DEAD SEA — Minister of Political and Parliamentary Affairs Musa Maaytah on Thursday said that the government was committed to implementing the Jordanian National Action Plan (JONAP) for implementing UN Security Council Resolution 1325 on Women, Peace and Security.
Maaytah’s remarks were made a day after Interior Minister Samir Mubaidin, who was deputising for Premier Omar Razzaz, officially launched the implementation of JONAP during a workshop organised by the Jordanian National Commission for Women (JNCW) and UN Women.
The two-day event, which concluded on Thursday, was held at the King Hussein Bin Talal Convention Centre at the Dead Sea with support from the embassies of Canada, Finland, Norway, Spain and the United Kingdom.

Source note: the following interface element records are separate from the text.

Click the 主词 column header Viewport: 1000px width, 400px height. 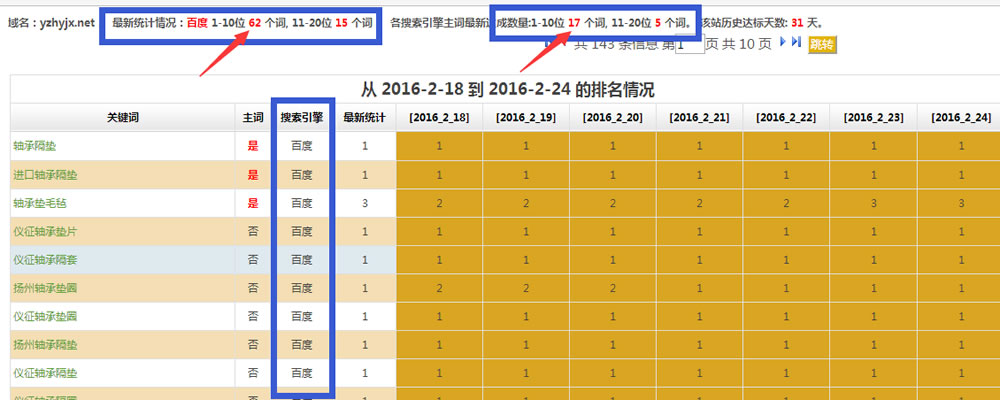[x=252, y=117]
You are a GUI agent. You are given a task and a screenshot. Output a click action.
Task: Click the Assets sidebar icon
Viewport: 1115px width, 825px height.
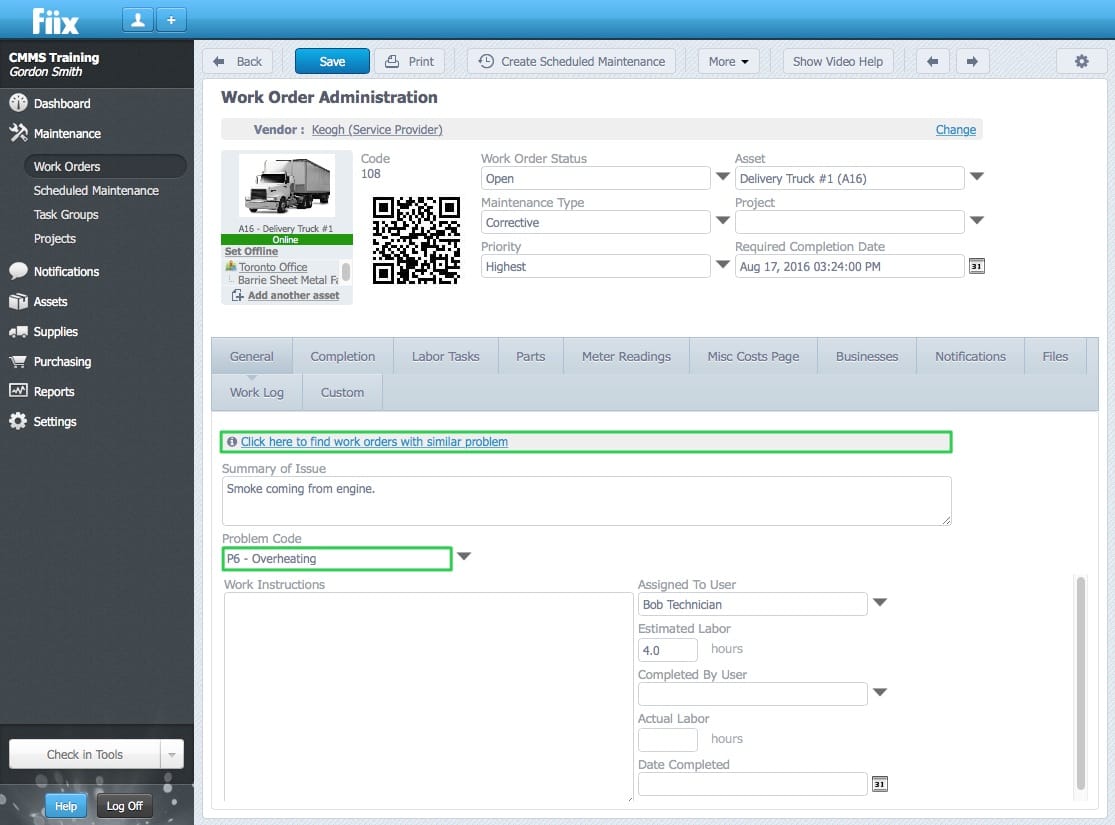[x=20, y=301]
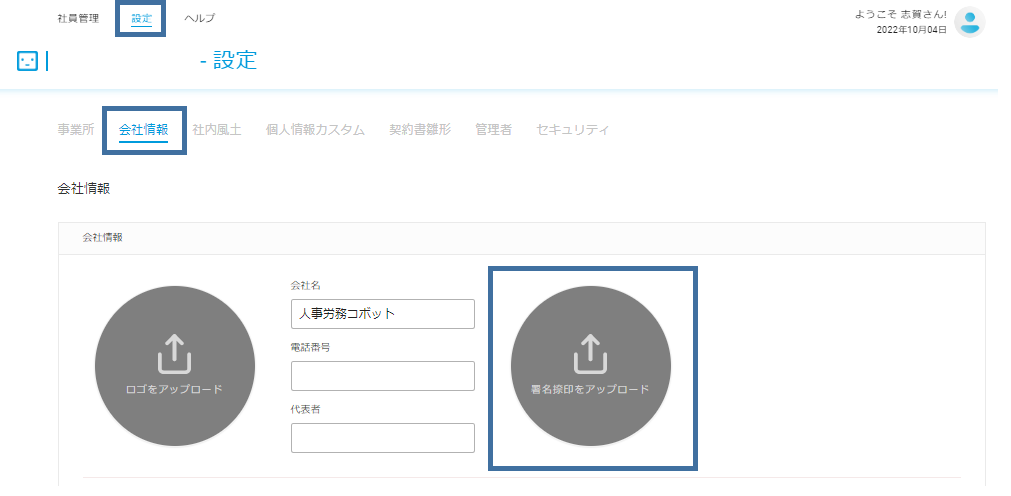Open the 社員管理 menu
This screenshot has height=496, width=1011.
click(x=78, y=18)
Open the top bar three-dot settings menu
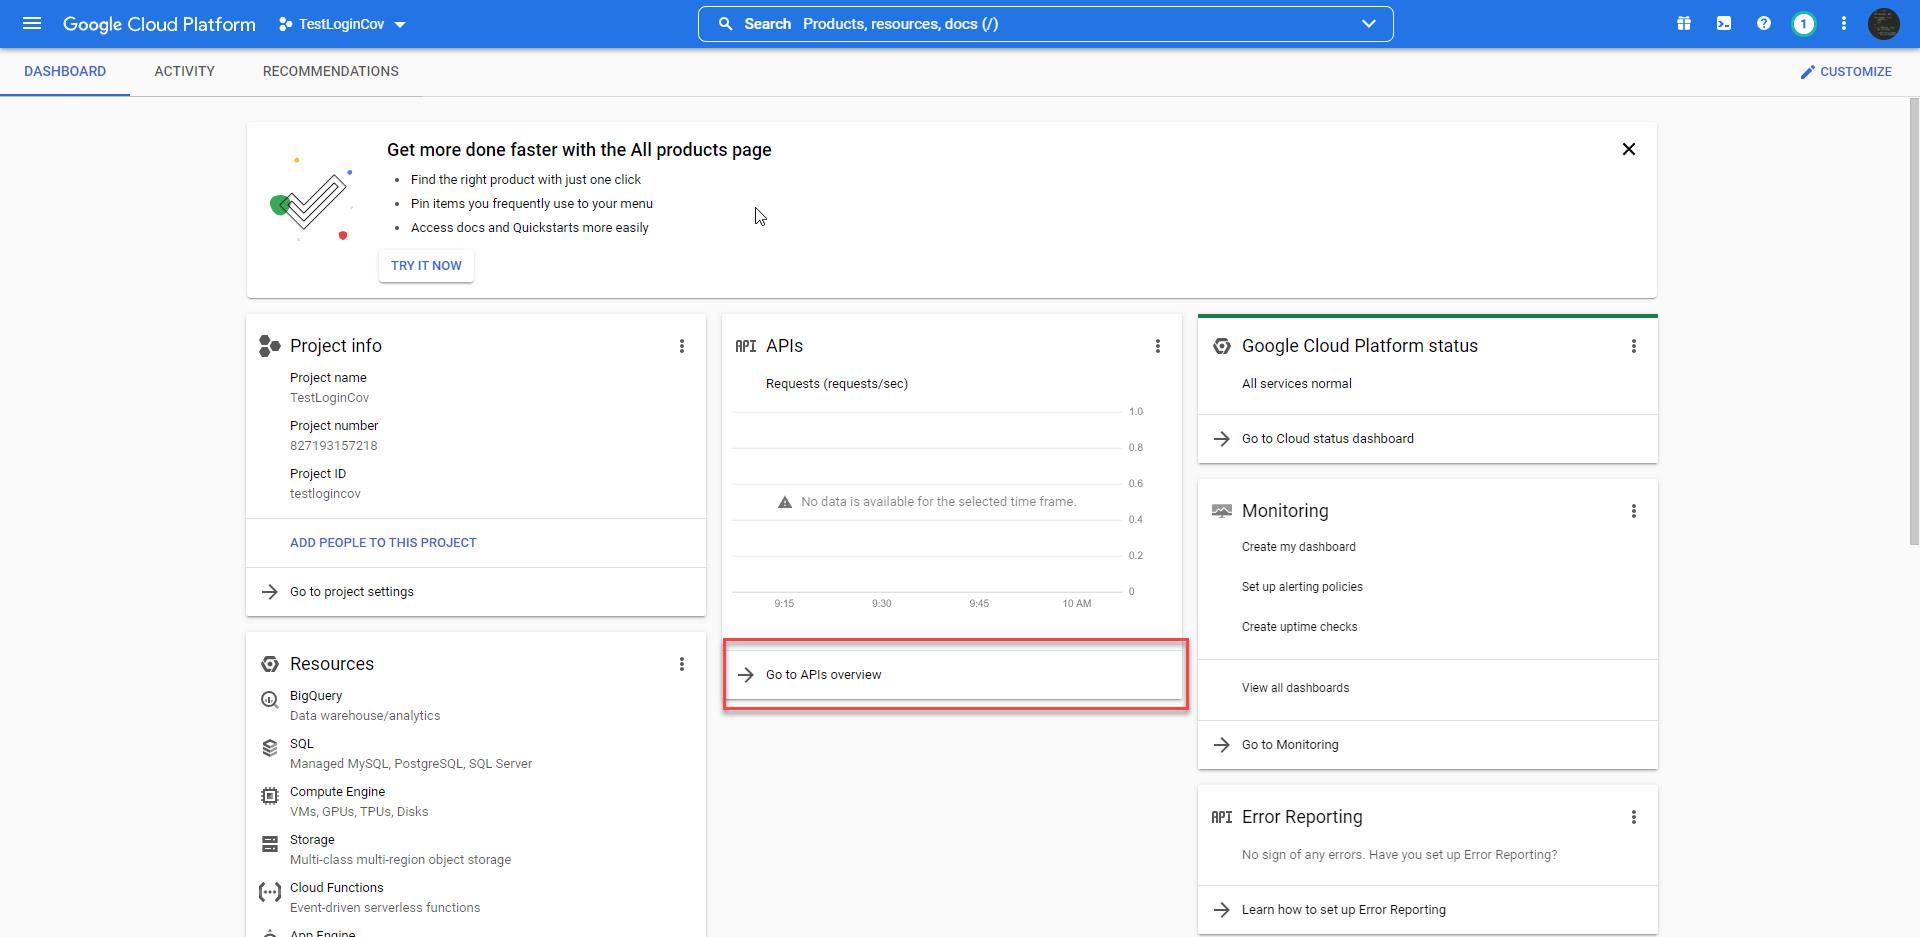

“The Jordanian government realises the importance of JONAP, and my ministry will make sure that JONAP will not [simply] be ink on paper and that it will be applied through a clear mechanism which will ensure proper implementation,” the minister said.
Maaytah added that JONAP is a pioneering plan because “it focuses on women and their role in conflict resolution”.
“Unfortunately, in our region those who suffer because of civil wars and armed conflicts are women,” the minister said.
Also addressing the gathering at the conclusion of the event was Canadian Ambassador to Jordan Peter MacDougall, who said Canada “will look at the excellent leadership of the JNCW, UN Women and the relevant government and local entities to ensure the proper implementation of JONAP, which will benefit all Jordanians”.
JNCW Secretary General Salma Nims added that her organisation would follow up with the relevant entities and steering committees to ensure the proper implementation of JONAP.
Nims also praised the Jordanian government’s “true commitment to ensure gender balance when applying JONAP”.
The government of Jordan endorsed JONAP in December of 2017 and formally launched it during a ceremony in March of 2018. The overall goal of JONAP is to contribute to Jordan’s stability and security by improving operational security responses, as well as ensuring that the framework through which Jordan approaches peace and security recognises the needs of women and their human rights.
JONAP consists of four strategic goals in areas including security sector reform and peace operations, as well as the prevention of violent extremism.
The two remaining strategic goals include responding to women and young female refugees in Jordan, and building a culture of peace and gender equality with a focus on youth and preventing gender-based violence.